Question

Consider the problem of finding a function ϕ that is harmonic in the right half-plane and takes the values ϕ(0,y)=y/(1+y)

) on the imaginary axis. Observe that the obvions first guess
ϕ(z)=Im(z/1-z²),fails because(z/1-z²)
is not analytic at z=1. However, the following strategy can be used.
(a) According to the text, the mappings (7) and (8) provide a correspondence between the right half-plane and the unit disk. (Of course, one should interchange the roles of z and w in the formulas.) Thus the w-plane inherits from ϕ(z) a function ψ(w) harmonic in the unit disk. Show that the values of ψ(w) on the unit circle
w=eᶦθ
must be given by ψ(e) = sinθ/2
​
(b) Argue that the harmonic function ψ(w) must be given by ψ(w)= 1/2Im(w) throughout the unit disk.
(c) Use the mappings to carry ψ(w) back to the z-plane, producing the function
ϕ(z)= y/(y² + (1 +x)²
as a solution of the problem.

Answer 1

To find a function φ that is harmonic in the right half-plane and takes the values φ(0,y)=y/(1+y) on the imaginary axis, we can use the mappings to provide a correspondence between the right half-plane and the unit disk. By inheriting a function ψ(w) that is harmonic in the unit disk, we can determine the values of ψ(w) on the unit circle and prove that the harmonic function ψ(w) is given by a specific expression throughout the unit disk. Finally, we can use the mappings to carry ψ(w) back to the z-plane, obtaining the desired function φ(z) as a solution.

Step-by-step explanation:

To find a function φ that is harmonic in the right half-plane and takes the values φ(0,y)=y/(1+y) on the imaginary axis, we can use the mappings (7) and (8) to provide a correspondence between the right half-plane and the unit disk. We inherit a function ψ(w) that is harmonic in the unit disk from φ(z).
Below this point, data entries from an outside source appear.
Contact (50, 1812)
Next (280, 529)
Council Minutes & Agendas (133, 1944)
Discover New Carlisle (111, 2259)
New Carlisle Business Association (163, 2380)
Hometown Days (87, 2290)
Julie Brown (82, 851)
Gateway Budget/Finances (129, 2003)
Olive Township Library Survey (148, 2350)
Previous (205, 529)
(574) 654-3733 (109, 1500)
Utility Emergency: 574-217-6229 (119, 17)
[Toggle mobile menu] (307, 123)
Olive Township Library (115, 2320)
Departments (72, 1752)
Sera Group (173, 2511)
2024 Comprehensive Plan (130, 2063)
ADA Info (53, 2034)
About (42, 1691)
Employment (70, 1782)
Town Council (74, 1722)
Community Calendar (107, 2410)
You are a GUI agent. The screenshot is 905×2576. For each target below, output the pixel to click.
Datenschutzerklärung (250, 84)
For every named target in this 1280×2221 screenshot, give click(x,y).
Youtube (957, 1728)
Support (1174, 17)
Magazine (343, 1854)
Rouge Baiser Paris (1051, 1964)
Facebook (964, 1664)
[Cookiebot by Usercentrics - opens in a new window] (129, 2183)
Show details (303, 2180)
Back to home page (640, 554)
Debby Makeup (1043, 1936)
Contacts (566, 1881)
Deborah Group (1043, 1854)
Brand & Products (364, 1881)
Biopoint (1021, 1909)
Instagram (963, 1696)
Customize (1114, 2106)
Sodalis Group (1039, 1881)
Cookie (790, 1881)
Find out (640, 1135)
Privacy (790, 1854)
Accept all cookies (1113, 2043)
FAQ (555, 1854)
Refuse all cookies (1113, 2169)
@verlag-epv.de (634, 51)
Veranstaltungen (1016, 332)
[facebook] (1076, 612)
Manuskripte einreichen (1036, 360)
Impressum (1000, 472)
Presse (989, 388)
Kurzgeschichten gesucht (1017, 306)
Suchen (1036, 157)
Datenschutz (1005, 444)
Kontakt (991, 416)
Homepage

1. To show that the values of ψ(w) on the unit circle w=eiθ are given by ψ(e) = sin(θ/2), we substitute w=eiθ into the function ψ(w) and simplify the expression using Euler's formula and trigonometric identities.
2. To argue that the harmonic function ψ(w) must be given by ψ(w) = 1/2Im(w) throughout the unit disk, we use the fact that harmonic functions satisfy the Cauchy-Riemann equations.
3. Using the mappings, we carry ψ(w) back to the z-plane, producing the function φ(z) = y/(y² + (1 + x)² as a solution to the problem.